UF athletics director Jeremy Foley (left) and football coach Will Muschamp embrace following Florida's 34-10 win against Vanderbilt on Nov. 8 in Nashville, Tennessee.

Will Muschamp is a good man, and that’s why Jeremy Foley looked heartbroken Monday as he addressed a room full of cameras and reporters.

The objective of his statements about Muschamp were not a PR boost, or something he can brag about when he goes shopping for a new coach to help him polish off Florida’s trophy case.

That may be an extracurricular result, and I may be a sucker, but I believe Jeremy Foley meant every last positive word he made about Muschamp’s character.

"Will Muschamp is a good, good person.
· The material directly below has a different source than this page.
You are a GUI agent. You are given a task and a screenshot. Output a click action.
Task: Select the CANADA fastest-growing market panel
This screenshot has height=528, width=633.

That is why this is so tough for everybody. … We wish him the best, I’m proud that he’s my friend," Foley said.

Does that sound insincere to you?

I sat 15 feet away from Foley and those words hit me like a ton of bricks.

I can tell you it most certainly was not insincere.

To Muschamp’s credit, the man has taken all of his blows in stride about as well as you can ask him to.

I’m not sure I would shrug off 50,000 people chanting to fire me in the waning seconds of a crushing defeat.

He never mailed things in, he faced the music, even after the most crushing loss in the modern history of the program.

He was a human being, vulnerable through the end, like after the Georgia game when he reflected on his father’s passing.

Or Monday, when he cracked a joke about AP reporter Mark Long’s speculative questions, and even took a shot at himself when he said, "don’t let that new guy tell you he ain’t got no good players."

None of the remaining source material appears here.